Par conséquent, en application des articles R. 421-1 et R. 421-9 du Code de l’urbanisme, la construction litigieuse aurait dû donner lieu à la délivrance d’un permis de construire et non se contenter, comme le pensait à tort Orange, d’une déclaration préalable de travaux.
Un nouveau fondement juridique reconnu par le juge
Le fondement juridique traditionnellement invoqué pour éviter l’installation d‘une antenne-relais est sa toxicité sanitaire. Il s’agit, en effet, pour les détracteurs de ces pylônes de radiotéléphonie, d’invoquer le principe de prévention dès lors qu’il existe un doute sur les risques pour la santé due à l’exposition à un champ électromagnétique.
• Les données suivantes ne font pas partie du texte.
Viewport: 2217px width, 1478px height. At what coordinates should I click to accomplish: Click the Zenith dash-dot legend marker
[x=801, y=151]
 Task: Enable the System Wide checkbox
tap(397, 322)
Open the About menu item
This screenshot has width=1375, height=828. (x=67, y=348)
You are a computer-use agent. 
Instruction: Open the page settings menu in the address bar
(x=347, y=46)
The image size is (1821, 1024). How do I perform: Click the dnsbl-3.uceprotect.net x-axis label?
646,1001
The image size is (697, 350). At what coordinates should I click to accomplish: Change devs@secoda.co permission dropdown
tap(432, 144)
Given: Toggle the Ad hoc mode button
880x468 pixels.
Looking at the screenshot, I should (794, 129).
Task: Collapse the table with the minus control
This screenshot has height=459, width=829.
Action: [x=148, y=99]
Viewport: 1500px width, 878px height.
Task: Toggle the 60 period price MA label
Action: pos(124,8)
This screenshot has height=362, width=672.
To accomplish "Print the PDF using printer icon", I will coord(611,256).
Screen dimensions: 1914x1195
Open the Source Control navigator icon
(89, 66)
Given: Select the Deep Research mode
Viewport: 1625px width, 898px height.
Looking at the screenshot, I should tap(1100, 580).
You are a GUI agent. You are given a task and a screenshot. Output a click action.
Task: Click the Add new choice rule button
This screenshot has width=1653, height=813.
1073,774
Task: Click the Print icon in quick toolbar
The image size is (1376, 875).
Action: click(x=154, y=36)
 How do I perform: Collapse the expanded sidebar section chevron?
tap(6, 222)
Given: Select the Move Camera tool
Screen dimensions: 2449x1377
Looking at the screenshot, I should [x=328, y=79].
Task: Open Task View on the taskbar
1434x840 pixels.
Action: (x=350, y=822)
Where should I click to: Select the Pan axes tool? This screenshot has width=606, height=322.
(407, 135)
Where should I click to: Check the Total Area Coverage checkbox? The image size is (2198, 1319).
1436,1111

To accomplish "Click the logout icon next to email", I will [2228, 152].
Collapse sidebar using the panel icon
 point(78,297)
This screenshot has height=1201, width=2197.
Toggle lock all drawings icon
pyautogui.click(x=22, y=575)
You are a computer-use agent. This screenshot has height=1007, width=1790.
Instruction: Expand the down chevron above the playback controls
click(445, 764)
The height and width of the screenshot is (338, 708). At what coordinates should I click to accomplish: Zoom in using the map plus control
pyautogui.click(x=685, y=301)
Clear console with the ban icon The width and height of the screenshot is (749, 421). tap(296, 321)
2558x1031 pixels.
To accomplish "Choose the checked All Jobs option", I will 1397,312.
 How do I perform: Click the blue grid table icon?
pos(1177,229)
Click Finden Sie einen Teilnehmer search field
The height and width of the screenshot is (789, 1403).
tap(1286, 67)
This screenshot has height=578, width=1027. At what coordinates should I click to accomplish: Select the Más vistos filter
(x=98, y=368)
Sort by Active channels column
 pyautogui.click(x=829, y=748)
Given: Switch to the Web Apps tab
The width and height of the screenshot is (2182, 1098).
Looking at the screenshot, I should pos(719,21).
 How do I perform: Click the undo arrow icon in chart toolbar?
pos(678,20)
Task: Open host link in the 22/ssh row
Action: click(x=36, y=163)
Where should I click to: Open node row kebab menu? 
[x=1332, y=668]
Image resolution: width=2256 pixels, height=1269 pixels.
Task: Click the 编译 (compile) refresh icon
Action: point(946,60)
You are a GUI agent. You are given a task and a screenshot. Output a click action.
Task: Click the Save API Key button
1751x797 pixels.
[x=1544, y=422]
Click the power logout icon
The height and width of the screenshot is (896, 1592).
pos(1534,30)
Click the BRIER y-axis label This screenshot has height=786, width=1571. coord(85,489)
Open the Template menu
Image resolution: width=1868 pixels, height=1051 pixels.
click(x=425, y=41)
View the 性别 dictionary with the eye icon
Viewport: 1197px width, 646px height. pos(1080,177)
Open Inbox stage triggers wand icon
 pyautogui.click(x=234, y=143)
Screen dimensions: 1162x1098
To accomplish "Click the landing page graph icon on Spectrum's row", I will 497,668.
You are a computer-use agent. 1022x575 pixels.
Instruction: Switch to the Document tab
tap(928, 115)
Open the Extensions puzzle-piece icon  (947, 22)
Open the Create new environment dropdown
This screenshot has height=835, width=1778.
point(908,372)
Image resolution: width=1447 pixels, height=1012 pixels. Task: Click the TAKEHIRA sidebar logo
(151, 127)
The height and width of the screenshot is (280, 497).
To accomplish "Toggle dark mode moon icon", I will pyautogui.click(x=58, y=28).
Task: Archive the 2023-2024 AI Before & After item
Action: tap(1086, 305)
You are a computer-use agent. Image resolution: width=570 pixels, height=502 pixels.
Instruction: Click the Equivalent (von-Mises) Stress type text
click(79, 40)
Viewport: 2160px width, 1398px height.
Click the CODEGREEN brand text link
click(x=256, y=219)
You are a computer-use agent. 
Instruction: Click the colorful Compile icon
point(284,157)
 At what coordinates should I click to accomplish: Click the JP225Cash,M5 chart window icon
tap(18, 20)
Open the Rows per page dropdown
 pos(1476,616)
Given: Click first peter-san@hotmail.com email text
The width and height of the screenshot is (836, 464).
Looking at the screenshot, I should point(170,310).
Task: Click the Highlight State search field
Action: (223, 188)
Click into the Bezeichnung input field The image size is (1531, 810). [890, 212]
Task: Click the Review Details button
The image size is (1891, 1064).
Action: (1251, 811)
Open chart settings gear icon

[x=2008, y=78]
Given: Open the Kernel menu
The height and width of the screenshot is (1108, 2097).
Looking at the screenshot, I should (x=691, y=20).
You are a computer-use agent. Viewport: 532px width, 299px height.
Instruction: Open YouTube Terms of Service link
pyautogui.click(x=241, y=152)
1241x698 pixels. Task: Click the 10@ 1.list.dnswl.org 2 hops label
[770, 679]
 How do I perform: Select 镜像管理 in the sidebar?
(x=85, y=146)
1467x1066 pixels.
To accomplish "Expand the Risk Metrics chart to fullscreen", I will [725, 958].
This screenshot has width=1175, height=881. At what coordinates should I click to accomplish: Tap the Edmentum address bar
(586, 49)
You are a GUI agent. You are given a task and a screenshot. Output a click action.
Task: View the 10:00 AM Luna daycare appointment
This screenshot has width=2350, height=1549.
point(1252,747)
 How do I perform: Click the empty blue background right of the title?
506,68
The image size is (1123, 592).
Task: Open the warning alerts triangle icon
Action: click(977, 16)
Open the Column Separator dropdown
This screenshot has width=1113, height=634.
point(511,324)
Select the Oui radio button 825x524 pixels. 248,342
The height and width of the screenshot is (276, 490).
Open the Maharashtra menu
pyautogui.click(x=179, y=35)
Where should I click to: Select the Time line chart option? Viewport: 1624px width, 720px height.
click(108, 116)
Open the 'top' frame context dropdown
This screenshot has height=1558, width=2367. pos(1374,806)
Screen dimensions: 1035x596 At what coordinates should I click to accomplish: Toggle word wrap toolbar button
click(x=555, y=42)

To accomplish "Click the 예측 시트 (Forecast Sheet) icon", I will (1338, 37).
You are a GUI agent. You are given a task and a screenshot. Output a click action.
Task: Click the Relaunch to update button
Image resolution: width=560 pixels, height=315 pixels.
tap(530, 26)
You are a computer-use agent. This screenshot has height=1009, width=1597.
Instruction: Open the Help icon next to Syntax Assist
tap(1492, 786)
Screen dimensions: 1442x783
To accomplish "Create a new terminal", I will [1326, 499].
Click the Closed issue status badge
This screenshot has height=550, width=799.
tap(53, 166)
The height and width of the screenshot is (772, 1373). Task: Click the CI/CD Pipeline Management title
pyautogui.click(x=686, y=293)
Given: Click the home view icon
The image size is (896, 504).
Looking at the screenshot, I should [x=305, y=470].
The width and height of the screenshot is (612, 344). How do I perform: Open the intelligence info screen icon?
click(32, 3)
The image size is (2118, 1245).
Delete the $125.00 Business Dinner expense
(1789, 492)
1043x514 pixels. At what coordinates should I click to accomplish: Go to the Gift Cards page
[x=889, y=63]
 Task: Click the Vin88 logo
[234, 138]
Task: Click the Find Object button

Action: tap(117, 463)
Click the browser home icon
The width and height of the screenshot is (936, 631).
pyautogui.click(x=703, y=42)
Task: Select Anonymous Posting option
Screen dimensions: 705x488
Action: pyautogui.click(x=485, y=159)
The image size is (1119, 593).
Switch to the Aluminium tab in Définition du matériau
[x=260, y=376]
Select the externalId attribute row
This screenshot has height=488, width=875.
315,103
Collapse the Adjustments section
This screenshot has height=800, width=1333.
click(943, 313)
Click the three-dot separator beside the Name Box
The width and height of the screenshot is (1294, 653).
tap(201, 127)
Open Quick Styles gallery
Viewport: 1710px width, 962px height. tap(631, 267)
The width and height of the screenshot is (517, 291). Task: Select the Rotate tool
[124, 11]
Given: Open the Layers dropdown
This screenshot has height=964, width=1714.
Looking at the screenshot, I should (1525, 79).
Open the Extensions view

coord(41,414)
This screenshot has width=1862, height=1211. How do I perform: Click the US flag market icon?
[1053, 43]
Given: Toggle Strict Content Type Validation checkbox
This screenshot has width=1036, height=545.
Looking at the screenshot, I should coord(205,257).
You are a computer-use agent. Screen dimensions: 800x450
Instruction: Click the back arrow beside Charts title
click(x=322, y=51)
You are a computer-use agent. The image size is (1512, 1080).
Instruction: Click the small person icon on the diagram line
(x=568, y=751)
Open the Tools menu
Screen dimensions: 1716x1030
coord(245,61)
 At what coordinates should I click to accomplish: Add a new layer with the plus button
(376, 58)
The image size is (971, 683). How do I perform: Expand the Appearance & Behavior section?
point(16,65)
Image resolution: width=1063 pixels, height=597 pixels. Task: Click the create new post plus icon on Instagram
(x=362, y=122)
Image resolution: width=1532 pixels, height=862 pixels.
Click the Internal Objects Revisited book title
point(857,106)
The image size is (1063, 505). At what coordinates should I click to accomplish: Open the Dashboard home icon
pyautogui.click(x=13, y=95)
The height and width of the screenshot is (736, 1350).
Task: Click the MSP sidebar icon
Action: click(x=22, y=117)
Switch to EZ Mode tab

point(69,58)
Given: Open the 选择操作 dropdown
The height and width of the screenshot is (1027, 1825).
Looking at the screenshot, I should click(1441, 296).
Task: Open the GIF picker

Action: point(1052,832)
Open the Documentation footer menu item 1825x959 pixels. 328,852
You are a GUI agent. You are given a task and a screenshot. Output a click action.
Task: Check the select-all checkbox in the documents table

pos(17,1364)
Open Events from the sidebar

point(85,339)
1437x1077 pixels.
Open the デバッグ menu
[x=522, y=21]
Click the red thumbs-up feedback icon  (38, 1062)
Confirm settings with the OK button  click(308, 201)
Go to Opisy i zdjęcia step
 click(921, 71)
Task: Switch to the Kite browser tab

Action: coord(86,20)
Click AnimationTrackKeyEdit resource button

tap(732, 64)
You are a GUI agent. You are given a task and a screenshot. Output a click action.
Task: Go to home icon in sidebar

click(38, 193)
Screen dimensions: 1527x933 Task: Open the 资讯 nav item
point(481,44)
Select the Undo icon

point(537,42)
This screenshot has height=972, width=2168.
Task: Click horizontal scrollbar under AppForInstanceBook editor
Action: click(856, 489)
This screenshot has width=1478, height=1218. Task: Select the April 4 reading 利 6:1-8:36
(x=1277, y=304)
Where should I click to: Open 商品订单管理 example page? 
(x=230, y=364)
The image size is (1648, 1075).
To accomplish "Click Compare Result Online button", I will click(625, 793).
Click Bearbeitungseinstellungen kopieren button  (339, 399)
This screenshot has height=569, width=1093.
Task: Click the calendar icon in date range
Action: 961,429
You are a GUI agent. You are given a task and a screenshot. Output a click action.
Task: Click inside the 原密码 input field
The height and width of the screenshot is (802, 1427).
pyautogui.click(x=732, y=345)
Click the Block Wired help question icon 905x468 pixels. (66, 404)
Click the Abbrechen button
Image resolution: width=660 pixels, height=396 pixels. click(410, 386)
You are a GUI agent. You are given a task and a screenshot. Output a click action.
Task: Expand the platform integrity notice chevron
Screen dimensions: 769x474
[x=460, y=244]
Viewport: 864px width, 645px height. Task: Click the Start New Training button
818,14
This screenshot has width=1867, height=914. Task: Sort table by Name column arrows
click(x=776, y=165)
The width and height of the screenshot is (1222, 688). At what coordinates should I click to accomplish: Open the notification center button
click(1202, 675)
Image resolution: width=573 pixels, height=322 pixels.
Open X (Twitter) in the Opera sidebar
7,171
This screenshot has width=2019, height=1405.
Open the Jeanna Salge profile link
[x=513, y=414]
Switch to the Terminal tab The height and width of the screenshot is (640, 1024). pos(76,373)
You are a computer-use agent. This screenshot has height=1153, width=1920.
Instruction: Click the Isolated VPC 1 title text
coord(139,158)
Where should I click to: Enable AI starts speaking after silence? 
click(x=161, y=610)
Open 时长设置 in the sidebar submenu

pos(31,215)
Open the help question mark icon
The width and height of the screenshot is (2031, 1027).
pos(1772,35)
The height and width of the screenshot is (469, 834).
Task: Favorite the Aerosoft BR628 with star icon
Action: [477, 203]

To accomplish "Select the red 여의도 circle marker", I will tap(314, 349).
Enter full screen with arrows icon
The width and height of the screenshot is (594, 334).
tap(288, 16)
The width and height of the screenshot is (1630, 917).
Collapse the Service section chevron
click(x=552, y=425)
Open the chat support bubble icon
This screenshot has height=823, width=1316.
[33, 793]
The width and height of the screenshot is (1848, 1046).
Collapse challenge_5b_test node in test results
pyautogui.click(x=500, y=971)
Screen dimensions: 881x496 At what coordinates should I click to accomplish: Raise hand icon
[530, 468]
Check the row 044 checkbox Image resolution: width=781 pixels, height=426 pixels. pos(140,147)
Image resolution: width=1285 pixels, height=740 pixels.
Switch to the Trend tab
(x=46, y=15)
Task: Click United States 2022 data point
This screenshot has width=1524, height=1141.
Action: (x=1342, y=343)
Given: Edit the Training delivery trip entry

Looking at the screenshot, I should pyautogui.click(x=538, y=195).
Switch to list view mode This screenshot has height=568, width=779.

Or, ici, c’est un nouveau fondement juridique que retient le juge en estimant que la construction litigieuse d’Orange doit être annulée faute de permis de construire. Le raisonnement du juge est simple : la construction litigieuse, parce qu’elle comprend deux éléments indissociables (d’une part, un pylône de radiophonie et, d’autre part, une dalle bétonnée devant accueillir les installations techniques) doit faire l’objet d’un permis de construire pour être légale en application du Code de l’urbanisme.
Cette décision du juge dijonnais va donc rendre difficiles les installations futures d’antennes-relais pour les opérateurs de téléphonie. Ce qui ne sera pas pour déplaire aux « wifi-phobiques ».